>> BEGIN QUOTED TEXT

I agree with 'expressor1'. I assume your family has some control over her finances since they were able to change her bank accounts three times. I'd suggest putting her on an allowance (but, I wouldn't call it that when introducing the idea to her!) with a rechargeable Visa gift card. Your mom could load it each week with a fixed amount of money. When it runs out, it won't work until it's reloaded. It's not connected in any way to her bank accounts or credit cards, so no danger of scammers getting their hooks into her. She could only waste her weekly allotment.
She had a horrible problem of answering the phone and listening to every scammer out there and she gave money to them. One day I ran to the gardening center and came home to find a man at the door taking money from her and having her sign a paper which would allow them to withdraw money monthly from her account! THAT IS WHEN I STOOD UP AND CALLED BULL.....! I stopped the monthly withdrawals and enacted my POA. Anyone who does this crap is not mentally together enough to be able to handle their own finances and these scammers will latch on to them and continue to call them and fake relationships or play on their sympathy to continue to extract money from them.

>> END QUOTED TEXT

**GIVEN TASK A:** Rewrite the part of the records that opens with the line containing "Click the Ponce city label on map" and closes with the line containing "pyautogui.click(x=8, y=9)", replacing "GUI agent" with "interface agent" and keeping everything else unchanged.

>> BEGIN THE RECORDS

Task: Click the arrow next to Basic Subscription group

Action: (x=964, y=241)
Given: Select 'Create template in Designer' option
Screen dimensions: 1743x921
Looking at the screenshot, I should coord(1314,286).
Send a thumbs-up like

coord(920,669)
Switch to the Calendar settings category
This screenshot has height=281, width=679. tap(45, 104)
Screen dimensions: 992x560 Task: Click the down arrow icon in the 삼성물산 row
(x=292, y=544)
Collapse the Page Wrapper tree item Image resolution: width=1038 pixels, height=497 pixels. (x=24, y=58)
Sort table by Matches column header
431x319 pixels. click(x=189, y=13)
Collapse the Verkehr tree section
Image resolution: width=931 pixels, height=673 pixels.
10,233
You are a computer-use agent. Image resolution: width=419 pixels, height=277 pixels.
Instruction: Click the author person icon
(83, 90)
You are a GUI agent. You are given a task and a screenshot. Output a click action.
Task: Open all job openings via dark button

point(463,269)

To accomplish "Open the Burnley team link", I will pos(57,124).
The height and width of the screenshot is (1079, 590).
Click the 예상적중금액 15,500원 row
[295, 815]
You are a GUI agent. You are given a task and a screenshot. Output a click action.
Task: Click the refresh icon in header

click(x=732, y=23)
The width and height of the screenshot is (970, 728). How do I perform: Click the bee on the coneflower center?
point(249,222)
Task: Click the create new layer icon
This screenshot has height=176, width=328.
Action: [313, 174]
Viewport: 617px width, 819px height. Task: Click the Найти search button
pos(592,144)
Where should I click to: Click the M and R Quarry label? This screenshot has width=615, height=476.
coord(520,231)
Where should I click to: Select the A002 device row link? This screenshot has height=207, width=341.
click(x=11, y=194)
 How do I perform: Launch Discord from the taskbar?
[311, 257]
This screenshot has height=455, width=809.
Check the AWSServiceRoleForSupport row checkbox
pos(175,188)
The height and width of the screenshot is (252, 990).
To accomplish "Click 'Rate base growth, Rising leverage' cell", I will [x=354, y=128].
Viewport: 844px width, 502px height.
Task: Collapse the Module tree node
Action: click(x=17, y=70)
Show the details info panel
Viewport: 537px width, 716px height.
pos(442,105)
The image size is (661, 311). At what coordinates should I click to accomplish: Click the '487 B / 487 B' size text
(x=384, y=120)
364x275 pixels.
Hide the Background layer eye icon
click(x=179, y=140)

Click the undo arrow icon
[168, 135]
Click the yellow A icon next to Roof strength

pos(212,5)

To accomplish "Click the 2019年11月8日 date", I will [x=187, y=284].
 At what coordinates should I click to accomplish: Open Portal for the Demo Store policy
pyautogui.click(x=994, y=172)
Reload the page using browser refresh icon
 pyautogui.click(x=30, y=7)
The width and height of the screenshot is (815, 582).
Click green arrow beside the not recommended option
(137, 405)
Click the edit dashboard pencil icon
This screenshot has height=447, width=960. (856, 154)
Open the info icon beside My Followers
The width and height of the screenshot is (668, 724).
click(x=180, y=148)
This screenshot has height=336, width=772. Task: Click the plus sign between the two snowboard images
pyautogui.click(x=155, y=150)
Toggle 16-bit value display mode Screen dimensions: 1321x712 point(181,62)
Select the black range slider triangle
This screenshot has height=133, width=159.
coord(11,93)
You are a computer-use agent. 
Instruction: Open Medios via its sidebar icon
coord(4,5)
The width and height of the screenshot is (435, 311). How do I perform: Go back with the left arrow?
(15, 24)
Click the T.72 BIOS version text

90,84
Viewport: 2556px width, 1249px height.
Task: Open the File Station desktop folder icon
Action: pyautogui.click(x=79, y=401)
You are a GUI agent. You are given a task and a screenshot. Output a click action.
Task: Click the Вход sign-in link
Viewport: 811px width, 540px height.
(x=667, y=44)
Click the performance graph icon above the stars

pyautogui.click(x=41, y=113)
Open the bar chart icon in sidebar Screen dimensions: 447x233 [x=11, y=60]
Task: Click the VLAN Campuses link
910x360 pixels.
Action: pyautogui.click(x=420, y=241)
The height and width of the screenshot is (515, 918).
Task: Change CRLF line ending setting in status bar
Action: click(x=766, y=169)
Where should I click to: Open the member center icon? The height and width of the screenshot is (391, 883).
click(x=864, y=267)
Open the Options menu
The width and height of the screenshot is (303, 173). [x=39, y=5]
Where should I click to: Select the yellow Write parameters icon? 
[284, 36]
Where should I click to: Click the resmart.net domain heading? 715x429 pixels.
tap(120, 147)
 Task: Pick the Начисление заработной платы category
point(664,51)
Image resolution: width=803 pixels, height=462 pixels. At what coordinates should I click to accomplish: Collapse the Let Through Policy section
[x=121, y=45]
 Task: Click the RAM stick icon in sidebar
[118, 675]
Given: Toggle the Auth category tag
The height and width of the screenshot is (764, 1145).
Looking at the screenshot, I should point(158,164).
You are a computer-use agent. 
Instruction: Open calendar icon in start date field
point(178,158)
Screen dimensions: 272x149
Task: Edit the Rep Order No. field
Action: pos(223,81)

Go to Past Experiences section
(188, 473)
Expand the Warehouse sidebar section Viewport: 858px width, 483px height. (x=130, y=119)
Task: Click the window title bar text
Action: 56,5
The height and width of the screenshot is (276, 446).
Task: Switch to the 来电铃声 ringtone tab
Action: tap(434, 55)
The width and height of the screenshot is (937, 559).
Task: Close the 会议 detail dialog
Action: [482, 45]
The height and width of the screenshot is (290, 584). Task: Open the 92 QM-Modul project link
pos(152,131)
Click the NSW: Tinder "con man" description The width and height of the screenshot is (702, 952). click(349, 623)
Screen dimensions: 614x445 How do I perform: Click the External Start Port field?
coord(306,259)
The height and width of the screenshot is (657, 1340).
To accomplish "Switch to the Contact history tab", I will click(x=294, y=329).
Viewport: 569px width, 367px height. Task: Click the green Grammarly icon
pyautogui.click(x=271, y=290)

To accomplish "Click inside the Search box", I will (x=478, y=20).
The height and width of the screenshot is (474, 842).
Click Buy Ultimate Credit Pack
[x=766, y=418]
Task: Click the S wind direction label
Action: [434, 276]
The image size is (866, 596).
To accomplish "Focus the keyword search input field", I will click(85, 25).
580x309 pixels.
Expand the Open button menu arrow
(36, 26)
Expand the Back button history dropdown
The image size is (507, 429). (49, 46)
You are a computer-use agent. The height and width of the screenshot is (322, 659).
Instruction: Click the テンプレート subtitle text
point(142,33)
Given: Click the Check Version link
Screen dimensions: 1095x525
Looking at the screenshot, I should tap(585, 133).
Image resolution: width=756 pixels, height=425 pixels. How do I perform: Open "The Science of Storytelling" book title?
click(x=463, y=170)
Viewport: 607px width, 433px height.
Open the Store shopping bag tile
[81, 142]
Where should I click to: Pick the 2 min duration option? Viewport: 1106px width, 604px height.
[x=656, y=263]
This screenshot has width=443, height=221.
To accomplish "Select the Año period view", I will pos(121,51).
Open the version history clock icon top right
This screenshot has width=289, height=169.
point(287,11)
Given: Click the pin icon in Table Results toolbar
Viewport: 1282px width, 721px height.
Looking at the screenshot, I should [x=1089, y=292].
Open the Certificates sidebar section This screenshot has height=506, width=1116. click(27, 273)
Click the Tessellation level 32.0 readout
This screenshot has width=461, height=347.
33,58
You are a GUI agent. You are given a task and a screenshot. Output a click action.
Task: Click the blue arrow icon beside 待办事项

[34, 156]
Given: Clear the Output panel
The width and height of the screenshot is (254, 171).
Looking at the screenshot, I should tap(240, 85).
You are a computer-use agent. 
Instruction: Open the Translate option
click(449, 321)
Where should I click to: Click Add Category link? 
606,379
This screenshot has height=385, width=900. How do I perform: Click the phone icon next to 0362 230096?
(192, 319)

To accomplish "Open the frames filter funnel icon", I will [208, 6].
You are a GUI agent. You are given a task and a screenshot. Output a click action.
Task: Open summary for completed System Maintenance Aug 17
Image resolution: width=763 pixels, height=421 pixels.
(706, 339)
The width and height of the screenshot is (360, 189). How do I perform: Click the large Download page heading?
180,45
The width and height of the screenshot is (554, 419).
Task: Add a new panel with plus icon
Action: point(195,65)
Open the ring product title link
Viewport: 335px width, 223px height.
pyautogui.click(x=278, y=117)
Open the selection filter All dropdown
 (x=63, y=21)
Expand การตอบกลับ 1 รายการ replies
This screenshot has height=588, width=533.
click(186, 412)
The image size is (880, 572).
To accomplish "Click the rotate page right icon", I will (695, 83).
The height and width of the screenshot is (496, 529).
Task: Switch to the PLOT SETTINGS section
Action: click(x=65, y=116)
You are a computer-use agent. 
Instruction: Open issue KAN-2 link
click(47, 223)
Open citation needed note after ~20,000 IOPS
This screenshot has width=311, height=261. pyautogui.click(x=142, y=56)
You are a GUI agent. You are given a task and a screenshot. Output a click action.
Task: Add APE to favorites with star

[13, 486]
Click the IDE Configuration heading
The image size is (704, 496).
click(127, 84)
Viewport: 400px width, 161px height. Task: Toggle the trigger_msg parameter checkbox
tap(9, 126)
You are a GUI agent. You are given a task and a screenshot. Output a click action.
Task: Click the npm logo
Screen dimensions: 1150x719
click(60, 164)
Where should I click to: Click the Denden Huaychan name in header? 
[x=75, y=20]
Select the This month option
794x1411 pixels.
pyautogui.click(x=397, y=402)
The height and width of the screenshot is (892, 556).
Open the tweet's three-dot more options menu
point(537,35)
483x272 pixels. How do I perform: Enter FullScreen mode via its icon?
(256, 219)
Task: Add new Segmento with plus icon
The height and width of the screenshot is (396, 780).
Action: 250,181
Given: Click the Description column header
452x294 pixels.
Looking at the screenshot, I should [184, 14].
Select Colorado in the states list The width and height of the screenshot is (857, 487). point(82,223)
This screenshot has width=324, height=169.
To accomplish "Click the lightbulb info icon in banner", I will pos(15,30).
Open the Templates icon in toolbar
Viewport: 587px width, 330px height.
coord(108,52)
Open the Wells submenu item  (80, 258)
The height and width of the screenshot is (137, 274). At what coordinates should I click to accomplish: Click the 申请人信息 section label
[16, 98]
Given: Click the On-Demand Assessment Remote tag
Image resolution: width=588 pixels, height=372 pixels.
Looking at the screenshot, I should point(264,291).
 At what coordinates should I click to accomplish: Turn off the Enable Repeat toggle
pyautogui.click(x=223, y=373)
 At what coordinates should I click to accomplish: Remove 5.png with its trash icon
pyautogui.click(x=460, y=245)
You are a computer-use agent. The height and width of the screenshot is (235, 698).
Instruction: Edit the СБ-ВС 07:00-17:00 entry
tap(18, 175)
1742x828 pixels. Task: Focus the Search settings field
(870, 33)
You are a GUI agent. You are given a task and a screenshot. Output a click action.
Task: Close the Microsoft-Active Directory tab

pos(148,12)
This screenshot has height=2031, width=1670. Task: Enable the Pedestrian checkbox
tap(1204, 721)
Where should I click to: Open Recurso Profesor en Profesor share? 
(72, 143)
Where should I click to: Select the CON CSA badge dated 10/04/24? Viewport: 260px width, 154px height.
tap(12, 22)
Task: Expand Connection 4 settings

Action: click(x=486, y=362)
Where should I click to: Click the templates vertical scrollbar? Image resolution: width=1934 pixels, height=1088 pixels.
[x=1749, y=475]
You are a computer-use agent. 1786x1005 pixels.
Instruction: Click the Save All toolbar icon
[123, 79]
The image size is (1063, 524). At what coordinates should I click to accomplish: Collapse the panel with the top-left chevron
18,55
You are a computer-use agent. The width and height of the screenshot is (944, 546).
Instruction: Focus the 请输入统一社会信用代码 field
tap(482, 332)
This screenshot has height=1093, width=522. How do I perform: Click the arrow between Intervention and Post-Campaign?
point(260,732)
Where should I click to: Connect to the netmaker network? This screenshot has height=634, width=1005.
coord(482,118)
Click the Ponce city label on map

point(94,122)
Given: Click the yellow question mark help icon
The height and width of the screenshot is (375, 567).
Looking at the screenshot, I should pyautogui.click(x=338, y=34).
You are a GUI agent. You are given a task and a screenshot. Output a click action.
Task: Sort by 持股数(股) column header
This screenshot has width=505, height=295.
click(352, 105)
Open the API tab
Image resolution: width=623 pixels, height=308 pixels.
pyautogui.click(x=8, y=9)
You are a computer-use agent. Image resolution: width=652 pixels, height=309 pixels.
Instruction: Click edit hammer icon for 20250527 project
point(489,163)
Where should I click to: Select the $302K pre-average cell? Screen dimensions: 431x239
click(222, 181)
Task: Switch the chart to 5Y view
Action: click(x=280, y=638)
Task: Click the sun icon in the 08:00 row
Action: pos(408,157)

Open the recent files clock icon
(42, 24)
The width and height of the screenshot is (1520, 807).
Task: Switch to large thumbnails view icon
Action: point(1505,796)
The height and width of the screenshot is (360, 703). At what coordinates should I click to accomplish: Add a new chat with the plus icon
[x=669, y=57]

>> END THE RECORDS

**GIVEN TASK B:** Continue the post about shielding an elderly parent's finances from scammers, beginning after its final sentence.

**FINAL RESULT A:**
Click the Ponce city label on map

point(94,122)
Given: Click the yellow question mark help icon
The height and width of the screenshot is (375, 567).
Looking at the screenshot, I should pyautogui.click(x=338, y=34).
You are a interface agent. You are given a task and a screenshot. Output a click action.
Task: Sort by 持股数(股) column header
This screenshot has width=505, height=295.
click(352, 105)
Open the API tab
Image resolution: width=623 pixels, height=308 pixels.
pyautogui.click(x=8, y=9)

**FINAL RESULT B:**
A woman was on DR PHIL not that long ago which may have only been in her early 50's but she believed this man that she had formed a fake romance with and solely over the phone. and she kept sending him money to the tune of over $150,000! Her son had taken her to the show to get help for her because she was bankrupting herself. They proved that the man was a scammer and a liar and she refused to believe it!!! It was heartbreaking to see her son so distraught and her blindness and refusal to believe the truth.
I was already signed on to my mother's account's because I had handled her banking for years but now I took over all the money, she is no longer able to have her checkbook and is only given $50 a month in cash. This is no real problem for her as she never leaves the house anyway and anything she wants we buy it for her at the store.
I began to make sure I was the only person answering the phone and I made sure I told every person who called that they were to remove her name and phone number and NEVER CALL THIS NUMBER AGAIN!!! I threatened lawsuits and everything I could think of. Next I made sure that every single time I left the house I put the phone on call forwarding so she would receive NO PHONE CALLS while I was out of the house for short periods of time.
My parents had worked too hard for their money to see my mother's mental condition and inability to handle her finances just blow it all! I became a warrior on her behalf because she did not have the ability to make wise decisions.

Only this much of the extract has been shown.